Most people come here for the money - which is tax free. But let's not forget that Qatar is actually quite a nice place to work in, although you need a bit of money to enjoy it fully. Western expatriates can enjoy a superior life style, with domestic help in the home, without having to give up alcohol or substantially change their dress. (See Living in Qatar: Myths and Realities). Christians and Shia Muslims can enjoy relative freedom of worship. And don't imagine that the whole country is arid desert - the city is being beautified (the Corniche is lovely), and even the desert is far from being devoid of greenery.
Look for work from home or come to Qatar?
Chances are, you will be much better off as an employee who was recruited from home than some colleagues who were recruited locally. International contracts often have substantially better pay and conditions, such as flights back to your home country for yourself and your family. The situation might, of course, be different if you already have contacts or family present. (If you are recruited locally you may also be able to negotiate an international contract.)
It is now completely normal for women to work in Qatar. However, if you are already in the country and are sponsored by your husband and father, you need to register as a working woman. You need to do this after you have been offered a job, at the women's section of the labour department. See our page Working Women in Qatar for more information.
Licence to work
Spouses and other relatives of sponsors here - including men - now need a licence to work here. At the time of writing the licence costs QAR500 a year. The licence can be obtained from the Department of Labour.
Government post, large company or small firm?
A big international company is always the best, and often have substantially better benefits. Government posts can have stifling bureaucracy - but also sometimes very good working hours. What's more, they normally a single shift. Ggovernment posts also often mean a five day weeking work, compared to a 5 1/2 or 6 day week for most companes.
Try to avoid small companies and start ups - you could easily find yourself in deep trouble if a company goes bust.
You will need to pass a health check including and x-ray and blood test before being allowed to become resident in Qatar. This is normally but not always performed in Qatar.
Sponsorship has been compared to slavery most recently by the Qatari Prime Minister (so it is probably on its way out). When in Qatar you can't open a bank account, get an alcohol permit or leave the country without permission from you sponsor. Qatar has recently been hammered in the Annual Trafficking in Persons.
While most well-paid expatriates would not consider themselves to be slaves, their are limits on your freedom which can be an annoyance especially if you have an emergency outside the country and you have to wait for permission to leave.
What's more, while sponsorship can be an bureaucratic annoyance when working for the Government or a large company, it could potentially be a nightmare when working directly for your sponsor. Another reason to avoid small companies!
Be wary of coming here hoping to transfer and find a better job once you are here.

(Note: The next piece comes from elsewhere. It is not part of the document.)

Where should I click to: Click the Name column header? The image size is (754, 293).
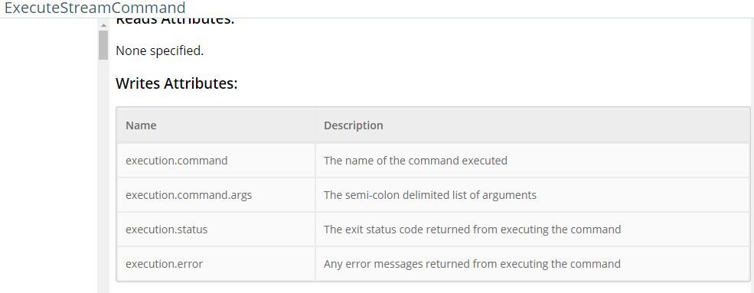click(141, 125)
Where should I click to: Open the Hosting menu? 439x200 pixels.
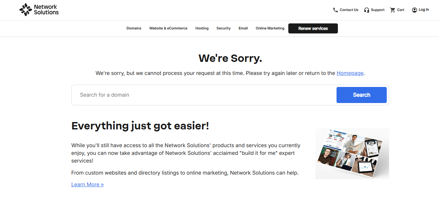[x=202, y=28]
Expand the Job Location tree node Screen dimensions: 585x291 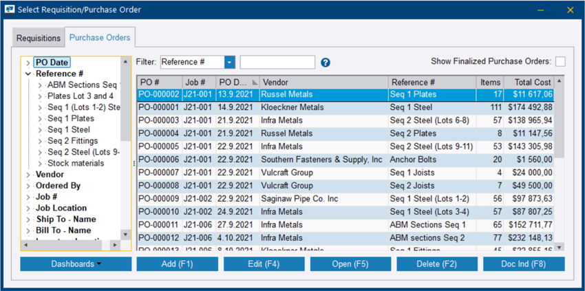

You are not allowed to transfer between companies for two years, after which you still need the permission of your sponsor to transfer to another company, and your sponsor can also ban you from returning to Qatar to work for two years.

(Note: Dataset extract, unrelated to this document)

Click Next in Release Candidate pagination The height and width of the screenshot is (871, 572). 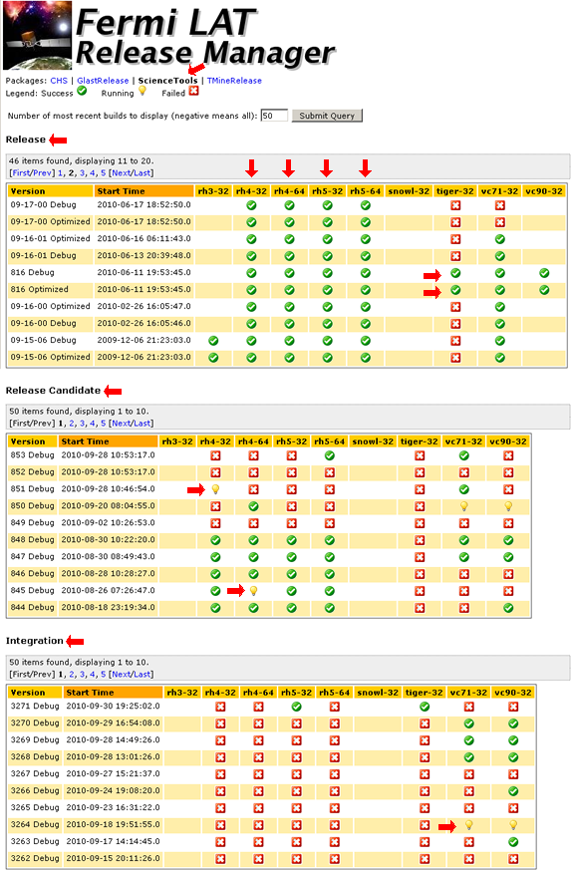tap(121, 424)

You do have certain rights here. You should only work for a maximum of six days a week, work over eight hours should be paid overtime and you shouldn't have to work more than ten hours at all.
In practice these rules are often broken, however there is legal recourse should you need it. A copy of the relevant Qatar Labour Law can be found here: Qatar Labour Law
Part time/Additional work
Laws concerning part time work have recently been changed. It is now legal to undertake part time work in addition to your primary job if you have the permission of your employer.

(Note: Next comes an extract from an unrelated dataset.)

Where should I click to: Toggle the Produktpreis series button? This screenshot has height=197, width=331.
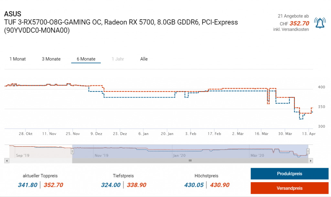point(289,174)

A mistake some people here is to assume that they can buy the same with their riyal salary as they can in their own country. The salaries some jobs have here can look attractive from some countries, but don't forget that Qatar can be expensive, and is currently experiencing high levels of inflation.
Renting a serviced apartment, for example, will probably set you back in the region of four thousand dollars. Many lower paid workers struggle to survive on their wages, and other people have sent their families home because of the increasing cost of living. See our blog for regular updates on prices and the cost of living.
A Word of Warning
Some people get into debt to come here and then can't find a job. Others find a position which doesn't pay enough to cover their debt. There are also unscrupulous agencies (not Qatari) who demand payment to bring workers here.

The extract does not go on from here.